Sebagai bentuk keberpihakan terhadap mahasiswa Papua, Pemda Tolikara juga mulai menerapkan Program Bantuan Studi Akhir bagi mahasiswa yang sedang menyelesaikan skripsi, tesis, atau tugas akhir. Program ini memastikan tidak ada mahasiswa Papua yang tertunda lulus hanya karena kendala biaya. Pada tahun depan, Pemda juga akan mereformasi pola bantuan studi reguler agar lebih tepat sasaran, lebih berorientasi prestasi, serta benar-benar berpihak kepada mahasiswa OAP sesuai amanat afirmasi Otsus.

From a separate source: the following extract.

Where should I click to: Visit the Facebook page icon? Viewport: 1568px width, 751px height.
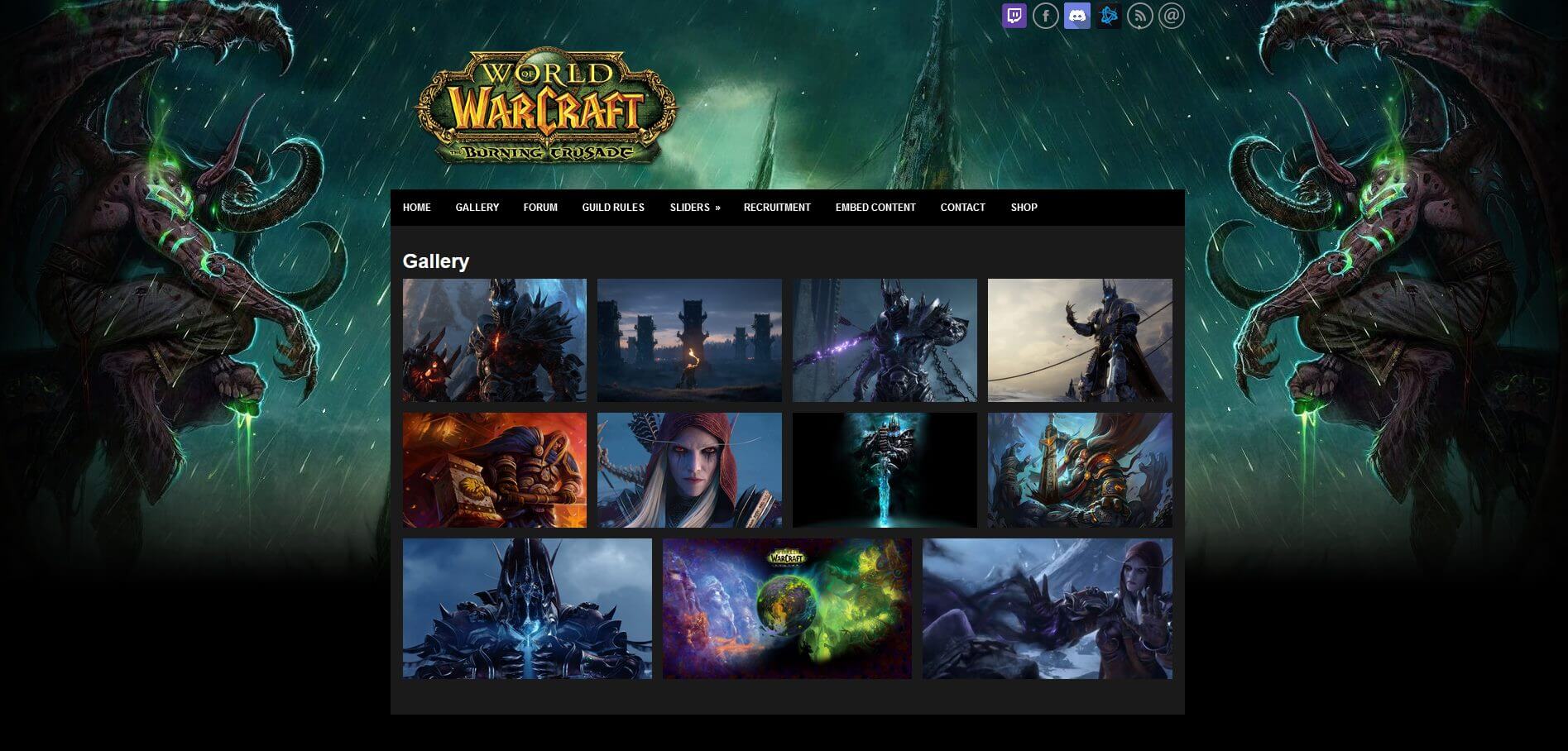[1047, 14]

Keseluruhan program ini menunjukkan satu pesan penting: bahwa Tolikara benar-benar memaknai Otsus sebagai ruang untuk membangun manusia Papua dari akar yang paling awal, dari rahim ibu hingga ke bangku kuliah dan dunia kerja. Tolikara berkomitmen menjadikan afirmasi Otsus bukan sekadar regulasi, tetapi tindakan nyata yang menyentuh hidup masyarakat.

Dengan berbagai langkah strategis tersebut, Tolikara dapat menjadi laboratorium nyata implementasi Otsus, terutama dalam pembangunan SDM OAP. Pembangunan yang dimulai dari kampung, memperkuat pelayanan dasar, menguatkan kapasitas ASN, mempersiapkan mahasiswa unggul, meningkatkan kesehatan dan gizi anak, hingga mendukung pelayanan gereja dan jemaat, adalah fondasi yang perlu diperluas di seluruh Papua Pegunungan.

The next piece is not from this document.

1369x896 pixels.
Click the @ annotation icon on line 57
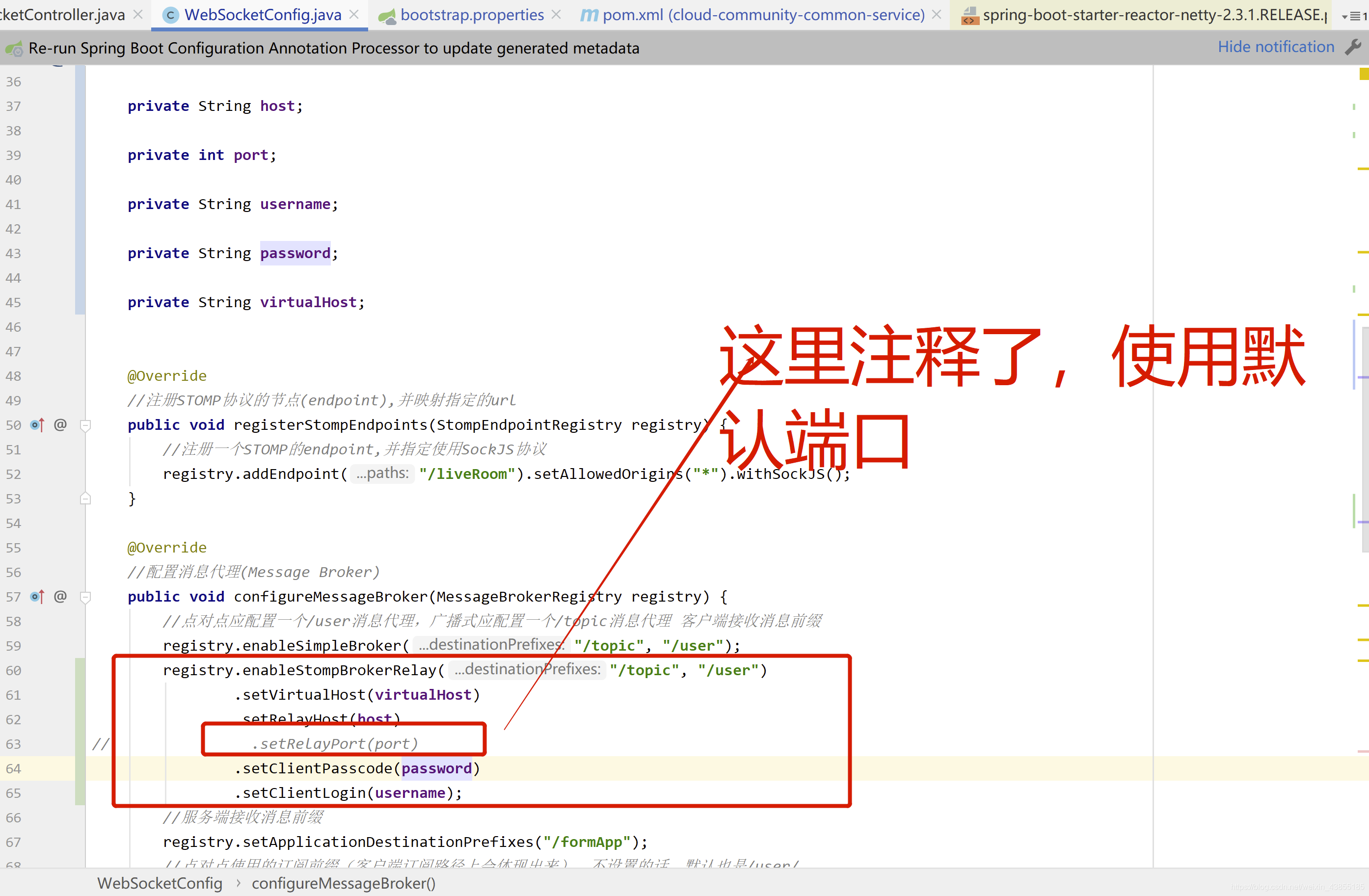pos(60,596)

Pada akhirnya, refleksi Hari Jadi Otsus mengantar kita pada kesimpulan tegas: Otonomi Khusus hanya akan berdaya guna jika menjadi jembatan bagi peningkatan kualitas SDM OAP. Karena itu, pembangunan Papua harus semakin terarah pada pendidikan berkualitas, kesehatan ibu dan anak, ekonomi lokal berbasis potensi wilayah, peningkatan kompetensi ASN, penguatan gereja, dan tata kelola dana Otsus yang transparan.

Dalam semangat Hari Jadi Otsus, saya mengajak seluruh masyarakat Papua untuk menjaga komitmen bahwa pembangunan Papua harus dimulai dari manusianya. Jalan menuju Papua yang maju, mandiri, dan bermartabat hanya dapat dicapai apabila kita melindungi, menguatkan, dan memajukan Orang Asli Papua sejak dini.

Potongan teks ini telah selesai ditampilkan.